What is the 80/20 principle?

The 80/20 principle is a pattern discovered by the Italian economist Vilfredo Pareto in 1897 while he was looking at wealth and income in England. He found that in England and everywhere else 80% of the income was being earned by 20% of the population. 80% of the wealth was held by 20% of the population. Now most of us have actually heard of this. Whenever you hear people talking about the 1% of people in this country that hold 99% of the wealth. That is an 80/20 examination of the wealth distribution in the United States. It's important to remember 80/20 are just round numbers. The exact ratios are not important, what is important is to recognize the inequity of distribution. 80/20 had been called the Pareto Principle, the Pareto Law, the Principle of Least Effort, the 80/20 Rule, and the Principle of imbalance.

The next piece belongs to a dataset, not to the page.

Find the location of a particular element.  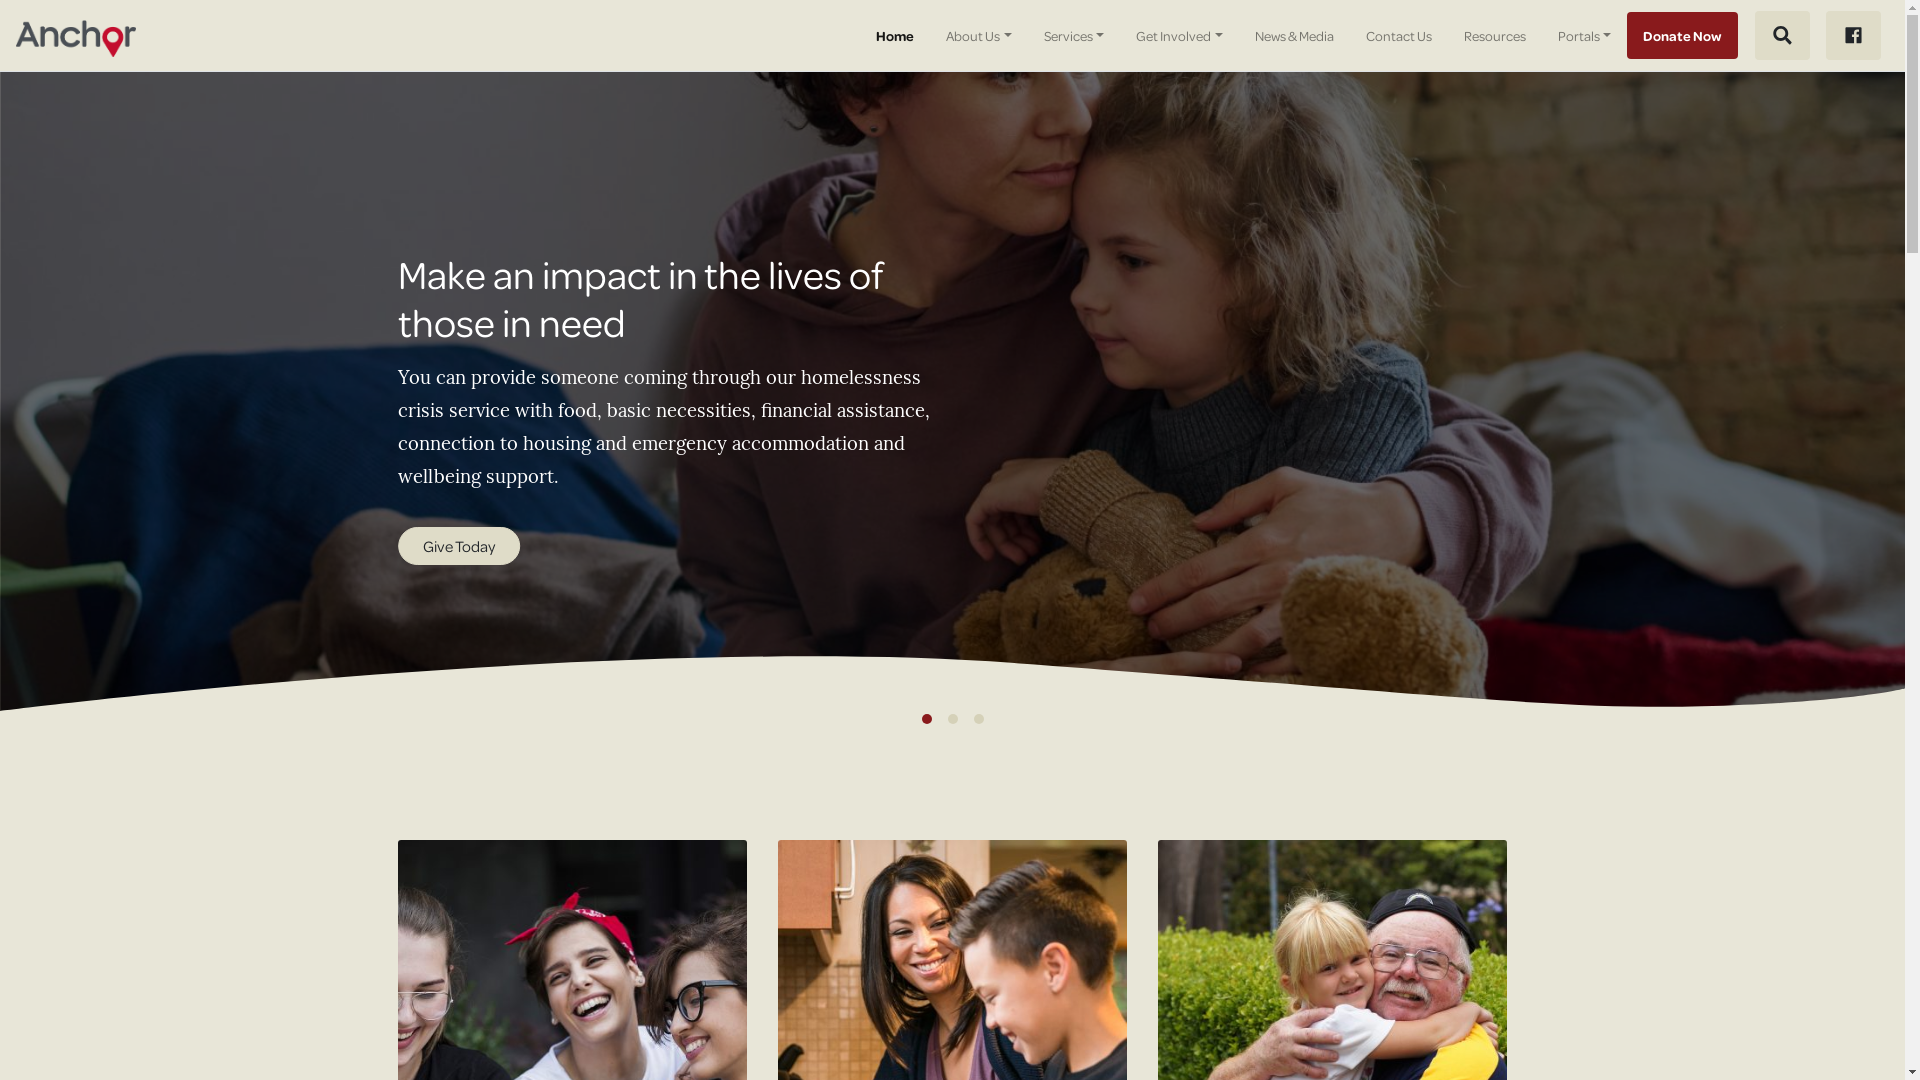

Services is located at coordinates (1074, 36).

Since Pareto's discovery others have expanded on the 80/20 Rule, like George Zipf the founder of the "Principle of Least Effort" in 1949 and Joseph Moses Juran, the man behind the quality revolution in 1950. More recently Richard Koch wrote the "80/20 Principle" in 1997 and Tim Ferriss wrote the "4 Hour Work Week". Together, these books expand on Pareto's ideas and show how The 80/20 Rule can be applied in the modern world. It has been shown that the 80/20 principle applies almost everywhere we look. 1.3% of movies generate 80% of box office revenue. 20% of criminals account for 80% of the value of all crime. Simply put, in most things you do in life 80% of the positive outputs are coming from 20% of the inputs. 80% of negative outcomes are coming from 20% of your behaviors. On and on. Here are a couple quotes from Koch's "The 80/20 Principle" which I think might explain how it triggered in me a complete paradigm shift on how I was thinking about addiction and 12 step.

"Traditional thinking is encased within a powerful but sometimes inaccurate and destructive mental model. It is linear. It believes that x leads to y, that y causes z, and that b is the inevitable consequence of a…. Scientists and historians have long abandoned linear thinking."

"The common attributes of 80/20 thinking are that it's reflective, unconventional, hedonistic, strategic, and non-linear"

"The objective of 80/20 thinking is to generate action which will make sharp improvements in your life and that of others. Action of this kind requires unusual insight. Insight requires reflection and introspection"

Tim Ferriss's "The 4 Hour Work Week" was especially useful to me. He talks about asking two questions when you come across a problem you can't solve.

  1. What would this look like if it were simple?

  2. What if I did the opposite?

I asked "what would addiction look like if it were simple?" When I was trying to understand why 12 step kept failing me I asked "what if I did the opposite?" The answers to these two questions changed my life forever in is the entire bases of this blog.

Applying the 80/20 principle to the problem of addiction was what I needed to do to not just arrest it but completely rewire my brain, to cure it. When you go from using drugs every day to a rehab or 12 step groups the lifestyle changes are many and they are massive. To say "I went to rehab and my life improved" doesn’t really tell you much because so many things are different in rehab than they are when you are in active addition. Assuming that everything you do in rehab/sober living/12 step has an equal distribution of benefit is flawed thinking. It created this confused state where multiple areas in my life would improve temporarily and then slide backwards but because I assumed that the 12 steps were all beneficial, that everything I learned in 12 step meetings was correct and beneficial, and everything I did and learned in rehab was beneficial I could never get a hold on what inputs were producing benefit and maybe more importantly what inputs were causing harm. Until I did my own 80/20 analysis. That journey is what this blog is about. Thank you for reading.